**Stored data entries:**
++++++

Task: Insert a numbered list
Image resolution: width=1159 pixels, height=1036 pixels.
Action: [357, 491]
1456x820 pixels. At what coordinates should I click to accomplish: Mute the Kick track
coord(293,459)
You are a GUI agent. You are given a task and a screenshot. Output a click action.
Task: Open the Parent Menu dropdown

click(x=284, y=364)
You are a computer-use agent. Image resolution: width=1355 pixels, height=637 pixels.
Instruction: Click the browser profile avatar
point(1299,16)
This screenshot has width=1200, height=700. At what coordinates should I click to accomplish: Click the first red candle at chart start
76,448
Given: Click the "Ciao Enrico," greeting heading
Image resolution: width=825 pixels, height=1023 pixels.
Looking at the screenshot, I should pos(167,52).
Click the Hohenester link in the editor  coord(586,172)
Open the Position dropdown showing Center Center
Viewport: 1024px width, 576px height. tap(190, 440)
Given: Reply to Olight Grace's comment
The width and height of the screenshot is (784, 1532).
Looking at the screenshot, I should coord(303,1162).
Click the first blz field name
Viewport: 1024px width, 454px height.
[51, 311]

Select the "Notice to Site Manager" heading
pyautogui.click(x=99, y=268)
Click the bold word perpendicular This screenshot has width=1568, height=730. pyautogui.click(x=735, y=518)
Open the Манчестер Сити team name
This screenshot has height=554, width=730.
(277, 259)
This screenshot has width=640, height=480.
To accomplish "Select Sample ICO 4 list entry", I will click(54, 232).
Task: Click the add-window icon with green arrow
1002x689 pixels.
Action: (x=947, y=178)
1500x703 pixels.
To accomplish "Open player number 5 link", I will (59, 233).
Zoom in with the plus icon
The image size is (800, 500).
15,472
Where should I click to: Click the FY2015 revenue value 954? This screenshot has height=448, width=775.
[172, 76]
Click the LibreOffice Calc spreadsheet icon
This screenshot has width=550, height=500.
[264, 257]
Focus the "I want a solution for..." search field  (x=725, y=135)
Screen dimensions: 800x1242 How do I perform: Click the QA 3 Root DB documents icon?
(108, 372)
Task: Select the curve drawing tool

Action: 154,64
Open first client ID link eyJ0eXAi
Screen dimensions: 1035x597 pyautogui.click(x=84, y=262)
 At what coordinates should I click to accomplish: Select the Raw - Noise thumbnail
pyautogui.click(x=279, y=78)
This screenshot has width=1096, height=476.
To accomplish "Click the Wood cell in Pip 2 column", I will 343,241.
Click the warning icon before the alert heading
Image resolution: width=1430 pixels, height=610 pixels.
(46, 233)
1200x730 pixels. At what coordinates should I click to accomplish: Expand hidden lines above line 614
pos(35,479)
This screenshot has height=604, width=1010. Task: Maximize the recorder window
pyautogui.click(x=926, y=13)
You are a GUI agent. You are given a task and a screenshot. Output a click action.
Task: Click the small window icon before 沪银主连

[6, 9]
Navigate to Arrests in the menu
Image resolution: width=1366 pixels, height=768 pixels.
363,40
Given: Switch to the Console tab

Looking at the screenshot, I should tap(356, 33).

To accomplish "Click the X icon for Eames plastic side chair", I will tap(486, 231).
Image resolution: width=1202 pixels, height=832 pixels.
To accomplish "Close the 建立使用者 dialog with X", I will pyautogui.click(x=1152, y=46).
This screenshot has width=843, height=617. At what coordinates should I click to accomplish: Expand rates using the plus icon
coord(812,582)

++++++

**Task details:**
Up to and including the line with "want a solution", output each line of the entries above exactly, starting from the first.

**Output:**
Task: Insert a numbered list
Image resolution: width=1159 pixels, height=1036 pixels.
Action: [357, 491]
1456x820 pixels. At what coordinates should I click to accomplish: Mute the Kick track
coord(293,459)
You are a GUI agent. You are given a task and a screenshot. Output a click action.
Task: Open the Parent Menu dropdown

click(x=284, y=364)
You are a computer-use agent. Image resolution: width=1355 pixels, height=637 pixels.
Instruction: Click the browser profile avatar
point(1299,16)
This screenshot has width=1200, height=700. At what coordinates should I click to accomplish: Click the first red candle at chart start
76,448
Given: Click the "Ciao Enrico," greeting heading
Image resolution: width=825 pixels, height=1023 pixels.
Looking at the screenshot, I should pos(167,52).
Click the Hohenester link in the editor  coord(586,172)
Open the Position dropdown showing Center Center
Viewport: 1024px width, 576px height. tap(190, 440)
Given: Reply to Olight Grace's comment
The width and height of the screenshot is (784, 1532).
Looking at the screenshot, I should coord(303,1162).
Click the first blz field name
Viewport: 1024px width, 454px height.
[51, 311]

Select the "Notice to Site Manager" heading
pyautogui.click(x=99, y=268)
Click the bold word perpendicular This screenshot has width=1568, height=730. pyautogui.click(x=735, y=518)
Open the Манчестер Сити team name
This screenshot has height=554, width=730.
(277, 259)
This screenshot has width=640, height=480.
To accomplish "Select Sample ICO 4 list entry", I will click(54, 232).
Task: Click the add-window icon with green arrow
1002x689 pixels.
Action: (x=947, y=178)
1500x703 pixels.
To accomplish "Open player number 5 link", I will (59, 233).
Zoom in with the plus icon
The image size is (800, 500).
15,472
Where should I click to: Click the FY2015 revenue value 954? This screenshot has height=448, width=775.
[172, 76]
Click the LibreOffice Calc spreadsheet icon
This screenshot has width=550, height=500.
[264, 257]
Focus the "I want a solution for..." search field  (x=725, y=135)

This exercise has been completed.